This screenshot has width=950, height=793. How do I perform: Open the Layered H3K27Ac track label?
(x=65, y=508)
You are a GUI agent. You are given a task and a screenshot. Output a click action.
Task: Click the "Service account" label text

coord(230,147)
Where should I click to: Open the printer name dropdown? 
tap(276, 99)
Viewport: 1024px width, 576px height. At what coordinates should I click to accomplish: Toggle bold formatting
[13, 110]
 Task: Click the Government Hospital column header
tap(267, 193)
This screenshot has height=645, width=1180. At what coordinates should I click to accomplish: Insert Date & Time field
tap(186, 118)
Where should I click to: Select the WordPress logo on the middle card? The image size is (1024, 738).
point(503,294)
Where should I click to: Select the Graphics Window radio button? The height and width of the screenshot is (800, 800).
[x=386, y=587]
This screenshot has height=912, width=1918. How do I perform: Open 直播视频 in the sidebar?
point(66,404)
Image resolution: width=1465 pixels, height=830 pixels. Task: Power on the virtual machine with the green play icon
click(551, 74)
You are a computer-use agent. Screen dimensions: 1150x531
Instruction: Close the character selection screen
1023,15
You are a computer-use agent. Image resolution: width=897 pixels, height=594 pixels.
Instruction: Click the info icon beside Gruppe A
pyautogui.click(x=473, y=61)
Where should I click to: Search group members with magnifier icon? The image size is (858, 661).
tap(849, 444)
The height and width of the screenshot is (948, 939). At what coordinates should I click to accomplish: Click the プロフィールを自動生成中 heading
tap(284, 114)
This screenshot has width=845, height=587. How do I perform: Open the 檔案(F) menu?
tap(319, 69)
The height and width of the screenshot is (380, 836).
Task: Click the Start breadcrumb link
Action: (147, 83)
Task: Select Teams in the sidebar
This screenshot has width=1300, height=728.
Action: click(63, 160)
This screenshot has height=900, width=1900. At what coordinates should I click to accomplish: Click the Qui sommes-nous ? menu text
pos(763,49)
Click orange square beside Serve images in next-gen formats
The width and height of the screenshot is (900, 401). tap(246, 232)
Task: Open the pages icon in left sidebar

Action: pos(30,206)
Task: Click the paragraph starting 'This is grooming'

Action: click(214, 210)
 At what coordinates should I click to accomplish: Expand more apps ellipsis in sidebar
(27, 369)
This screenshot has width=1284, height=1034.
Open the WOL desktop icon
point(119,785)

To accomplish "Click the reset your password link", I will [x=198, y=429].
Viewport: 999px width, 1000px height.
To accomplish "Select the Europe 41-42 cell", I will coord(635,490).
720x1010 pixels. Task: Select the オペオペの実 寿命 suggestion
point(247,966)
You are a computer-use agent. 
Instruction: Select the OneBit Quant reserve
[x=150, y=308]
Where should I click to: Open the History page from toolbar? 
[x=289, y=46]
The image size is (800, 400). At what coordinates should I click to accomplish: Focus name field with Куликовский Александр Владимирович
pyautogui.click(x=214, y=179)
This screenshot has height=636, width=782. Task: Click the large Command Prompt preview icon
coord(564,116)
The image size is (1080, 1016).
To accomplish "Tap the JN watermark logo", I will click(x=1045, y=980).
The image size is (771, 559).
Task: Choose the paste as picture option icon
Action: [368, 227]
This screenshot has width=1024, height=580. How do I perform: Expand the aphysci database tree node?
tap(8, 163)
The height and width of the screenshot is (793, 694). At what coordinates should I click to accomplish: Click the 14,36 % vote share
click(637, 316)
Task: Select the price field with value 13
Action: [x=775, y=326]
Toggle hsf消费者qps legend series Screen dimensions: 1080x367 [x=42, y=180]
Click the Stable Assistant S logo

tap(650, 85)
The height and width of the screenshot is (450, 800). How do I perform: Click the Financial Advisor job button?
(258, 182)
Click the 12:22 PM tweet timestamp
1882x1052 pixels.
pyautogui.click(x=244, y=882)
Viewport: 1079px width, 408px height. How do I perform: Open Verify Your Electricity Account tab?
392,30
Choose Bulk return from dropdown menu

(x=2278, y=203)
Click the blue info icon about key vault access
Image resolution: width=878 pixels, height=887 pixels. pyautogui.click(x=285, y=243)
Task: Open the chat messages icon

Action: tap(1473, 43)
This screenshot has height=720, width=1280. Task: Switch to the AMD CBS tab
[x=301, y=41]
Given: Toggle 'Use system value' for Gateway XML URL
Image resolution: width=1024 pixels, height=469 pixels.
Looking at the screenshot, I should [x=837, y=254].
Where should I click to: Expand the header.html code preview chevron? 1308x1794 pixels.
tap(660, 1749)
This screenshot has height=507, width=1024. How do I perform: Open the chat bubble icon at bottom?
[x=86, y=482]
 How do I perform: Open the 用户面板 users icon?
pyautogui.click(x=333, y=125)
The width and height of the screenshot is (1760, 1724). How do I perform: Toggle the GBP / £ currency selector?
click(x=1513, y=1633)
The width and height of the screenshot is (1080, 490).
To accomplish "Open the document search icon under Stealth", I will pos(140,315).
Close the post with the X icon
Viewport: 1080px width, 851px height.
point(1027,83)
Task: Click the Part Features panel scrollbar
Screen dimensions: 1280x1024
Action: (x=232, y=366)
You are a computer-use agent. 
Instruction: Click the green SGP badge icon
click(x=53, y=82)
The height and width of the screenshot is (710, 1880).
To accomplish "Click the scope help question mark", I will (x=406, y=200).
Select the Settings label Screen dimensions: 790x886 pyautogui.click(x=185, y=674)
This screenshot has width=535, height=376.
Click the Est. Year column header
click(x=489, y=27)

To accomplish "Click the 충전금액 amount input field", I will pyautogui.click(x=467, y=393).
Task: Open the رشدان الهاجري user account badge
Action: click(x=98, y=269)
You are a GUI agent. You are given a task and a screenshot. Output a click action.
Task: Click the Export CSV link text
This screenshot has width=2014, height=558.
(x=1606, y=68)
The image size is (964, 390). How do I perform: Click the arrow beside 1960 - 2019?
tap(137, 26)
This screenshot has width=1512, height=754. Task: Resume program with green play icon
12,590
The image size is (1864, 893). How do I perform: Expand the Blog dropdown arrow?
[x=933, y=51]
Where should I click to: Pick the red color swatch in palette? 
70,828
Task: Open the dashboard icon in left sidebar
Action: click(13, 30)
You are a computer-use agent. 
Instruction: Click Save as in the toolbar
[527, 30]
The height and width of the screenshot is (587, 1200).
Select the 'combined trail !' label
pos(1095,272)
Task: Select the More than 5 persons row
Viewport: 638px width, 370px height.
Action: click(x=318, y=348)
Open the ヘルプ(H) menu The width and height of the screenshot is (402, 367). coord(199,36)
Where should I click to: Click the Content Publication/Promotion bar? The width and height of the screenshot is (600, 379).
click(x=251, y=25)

^^^^^^^^^^^^^^^^

**ACTION ITEM:** Each record shown above is to be given again exactly.

**REPLY:**
This screenshot has width=950, height=793. How do I perform: Open the Layered H3K27Ac track label?
(x=65, y=508)
You are a GUI agent. You are given a task and a screenshot. Output a click action.
Task: Click the "Service account" label text

coord(230,147)
Where should I click to: Open the printer name dropdown? 
tap(276, 99)
Viewport: 1024px width, 576px height. At what coordinates should I click to accomplish: Toggle bold formatting
[13, 110]
 Task: Click the Government Hospital column header
tap(267, 193)
This screenshot has height=645, width=1180. At what coordinates should I click to accomplish: Insert Date & Time field
tap(186, 118)
Where should I click to: Select the WordPress logo on the middle card? The image size is (1024, 738).
point(503,294)
Where should I click to: Select the Graphics Window radio button? The height and width of the screenshot is (800, 800).
[x=386, y=587]
This screenshot has height=912, width=1918. How do I perform: Open 直播视频 in the sidebar?
point(66,404)
Image resolution: width=1465 pixels, height=830 pixels. Task: Power on the virtual machine with the green play icon
click(551, 74)
You are a computer-use agent. Screen dimensions: 1150x531
Instruction: Close the character selection screen
1023,15
You are a computer-use agent. Image resolution: width=897 pixels, height=594 pixels.
Instruction: Click the info icon beside Gruppe A
pyautogui.click(x=473, y=61)
Where should I click to: Search group members with magnifier icon? The image size is (858, 661).
tap(849, 444)
The height and width of the screenshot is (948, 939). At what coordinates should I click to accomplish: Click the プロフィールを自動生成中 heading
tap(284, 114)
This screenshot has width=845, height=587. How do I perform: Open the 檔案(F) menu?
tap(319, 69)
The height and width of the screenshot is (380, 836).
Task: Click the Start breadcrumb link
Action: (147, 83)
Task: Select Teams in the sidebar
This screenshot has width=1300, height=728.
Action: click(63, 160)
This screenshot has height=900, width=1900. At what coordinates should I click to accomplish: Click the Qui sommes-nous ? menu text
pos(763,49)
Click orange square beside Serve images in next-gen formats
The width and height of the screenshot is (900, 401). tap(246, 232)
Task: Open the pages icon in left sidebar

Action: pos(30,206)
Task: Click the paragraph starting 'This is grooming'

Action: click(214, 210)
 At what coordinates should I click to accomplish: Expand more apps ellipsis in sidebar
(27, 369)
This screenshot has width=1284, height=1034.
Open the WOL desktop icon
point(119,785)

To accomplish "Click the reset your password link", I will [x=198, y=429].
Viewport: 999px width, 1000px height.
To accomplish "Select the Europe 41-42 cell", I will coord(635,490).
720x1010 pixels. Task: Select the オペオペの実 寿命 suggestion
point(247,966)
You are a computer-use agent. 
Instruction: Select the OneBit Quant reserve
[x=150, y=308]
Where should I click to: Open the History page from toolbar? 
[x=289, y=46]
The image size is (800, 400). At what coordinates should I click to accomplish: Focus name field with Куликовский Александр Владимирович
pyautogui.click(x=214, y=179)
This screenshot has height=636, width=782. Task: Click the large Command Prompt preview icon
coord(564,116)
The image size is (1080, 1016).
To accomplish "Tap the JN watermark logo", I will click(x=1045, y=980).
The image size is (771, 559).
Task: Choose the paste as picture option icon
Action: [368, 227]
This screenshot has width=1024, height=580. How do I perform: Expand the aphysci database tree node?
tap(8, 163)
The height and width of the screenshot is (793, 694). At what coordinates should I click to accomplish: Click the 14,36 % vote share
click(637, 316)
Task: Select the price field with value 13
Action: [x=775, y=326]
Toggle hsf消费者qps legend series Screen dimensions: 1080x367 [x=42, y=180]
Click the Stable Assistant S logo

tap(650, 85)
The height and width of the screenshot is (450, 800). How do I perform: Click the Financial Advisor job button?
(258, 182)
Click the 12:22 PM tweet timestamp
1882x1052 pixels.
pyautogui.click(x=244, y=882)
Viewport: 1079px width, 408px height. How do I perform: Open Verify Your Electricity Account tab?
392,30
Choose Bulk return from dropdown menu

(x=2278, y=203)
Click the blue info icon about key vault access
Image resolution: width=878 pixels, height=887 pixels. pyautogui.click(x=285, y=243)
Task: Open the chat messages icon

Action: tap(1473, 43)
This screenshot has height=720, width=1280. Task: Switch to the AMD CBS tab
[x=301, y=41]
Given: Toggle 'Use system value' for Gateway XML URL
Image resolution: width=1024 pixels, height=469 pixels.
Looking at the screenshot, I should [x=837, y=254].
Where should I click to: Expand the header.html code preview chevron? 1308x1794 pixels.
tap(660, 1749)
This screenshot has height=507, width=1024. How do I perform: Open the chat bubble icon at bottom?
[x=86, y=482]
 How do I perform: Open the 用户面板 users icon?
pyautogui.click(x=333, y=125)
The width and height of the screenshot is (1760, 1724). How do I perform: Toggle the GBP / £ currency selector?
click(x=1513, y=1633)
The width and height of the screenshot is (1080, 490).
To accomplish "Open the document search icon under Stealth", I will pos(140,315).
Close the post with the X icon
Viewport: 1080px width, 851px height.
point(1027,83)
Task: Click the Part Features panel scrollbar
Screen dimensions: 1280x1024
Action: (x=232, y=366)
You are a computer-use agent. 
Instruction: Click the green SGP badge icon
click(x=53, y=82)
The height and width of the screenshot is (710, 1880).
To accomplish "Click the scope help question mark", I will (x=406, y=200).
Select the Settings label Screen dimensions: 790x886 pyautogui.click(x=185, y=674)
This screenshot has width=535, height=376.
Click the Est. Year column header
click(x=489, y=27)

To accomplish "Click the 충전금액 amount input field", I will pyautogui.click(x=467, y=393).
Task: Open the رشدان الهاجري user account badge
Action: click(x=98, y=269)
You are a GUI agent. You are given a task and a screenshot. Output a click action.
Task: Click the Export CSV link text
This screenshot has width=2014, height=558.
(x=1606, y=68)
The image size is (964, 390). How do I perform: Click the arrow beside 1960 - 2019?
tap(137, 26)
This screenshot has width=1512, height=754. Task: Resume program with green play icon
12,590
The image size is (1864, 893). How do I perform: Expand the Blog dropdown arrow?
[x=933, y=51]
Where should I click to: Pick the red color swatch in palette? 
70,828
Task: Open the dashboard icon in left sidebar
Action: click(13, 30)
You are a computer-use agent. 
Instruction: Click Save as in the toolbar
[527, 30]
The height and width of the screenshot is (587, 1200).
Select the 'combined trail !' label
pos(1095,272)
Task: Select the More than 5 persons row
Viewport: 638px width, 370px height.
Action: click(x=318, y=348)
Open the ヘルプ(H) menu The width and height of the screenshot is (402, 367). coord(199,36)
Where should I click to: Click the Content Publication/Promotion bar? The width and height of the screenshot is (600, 379).
click(x=251, y=25)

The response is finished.